5th Annual PKI R&D Workshop #1

Keynote is Angela Sasse, she is giving a lit survey of the field so far. Interesting anecdote I had not heard: A bank changed the signage on their ATMs to reflect a their new clour scheme after a merger. This led to a series of complaints from customers who had scratched their PIN onto the old acrylic.

The list of things that the user is expected to learn to use SSL has 19 entries. The list of administrator issues has only 13... It is easy to see who buys certificates. Lots of Glasbergen cartoons, I could post one here but there are many more on his site.

Now we are onto questions. Starting question included an assertion that cars have not got easier to use until very recently. So I had to point out that we no longer spend time adjusting the carb during a drive. Bill Burr is trying to argue that a large part of the problem is that people are just not used to computers, the problem will go away in time. Angela disagrees. I think Bill is right to the extent that people will develop parts of the vocabulary over time, but that is not an excuse for not making it simple.

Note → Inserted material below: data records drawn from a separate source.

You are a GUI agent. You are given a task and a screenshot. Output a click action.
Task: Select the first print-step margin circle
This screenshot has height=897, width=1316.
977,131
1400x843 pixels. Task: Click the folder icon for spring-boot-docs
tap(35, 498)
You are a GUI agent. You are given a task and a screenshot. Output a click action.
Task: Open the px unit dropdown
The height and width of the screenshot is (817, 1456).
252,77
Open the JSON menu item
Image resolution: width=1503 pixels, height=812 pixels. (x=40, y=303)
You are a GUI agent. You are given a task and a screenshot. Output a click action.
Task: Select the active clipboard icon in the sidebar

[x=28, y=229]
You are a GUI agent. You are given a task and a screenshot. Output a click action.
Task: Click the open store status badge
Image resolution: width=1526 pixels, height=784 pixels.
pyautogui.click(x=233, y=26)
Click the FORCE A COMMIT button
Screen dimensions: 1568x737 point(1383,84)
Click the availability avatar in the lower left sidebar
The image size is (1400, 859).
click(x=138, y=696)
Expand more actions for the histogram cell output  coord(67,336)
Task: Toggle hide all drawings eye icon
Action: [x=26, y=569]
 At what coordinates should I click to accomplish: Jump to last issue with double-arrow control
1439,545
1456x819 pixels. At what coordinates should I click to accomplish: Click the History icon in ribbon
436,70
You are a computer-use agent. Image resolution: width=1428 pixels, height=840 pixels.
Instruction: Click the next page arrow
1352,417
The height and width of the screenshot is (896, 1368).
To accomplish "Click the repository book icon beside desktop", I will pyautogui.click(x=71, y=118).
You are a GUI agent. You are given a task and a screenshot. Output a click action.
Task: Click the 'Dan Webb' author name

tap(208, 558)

Now David Chadwick on the fact that X.509 and RFC 3280 have different semantics for name constraints. I think that this is really a consequence of the static trust semantics of X.509. If you want to manage trust on a large scale and make fine grained decisions you are going to need quite a bit of flexibility. X.509 gives only a limited pattern matching capability. Inevitably the semantics of the pattern matching get pulled towards the immediate needs of the person writing the draft.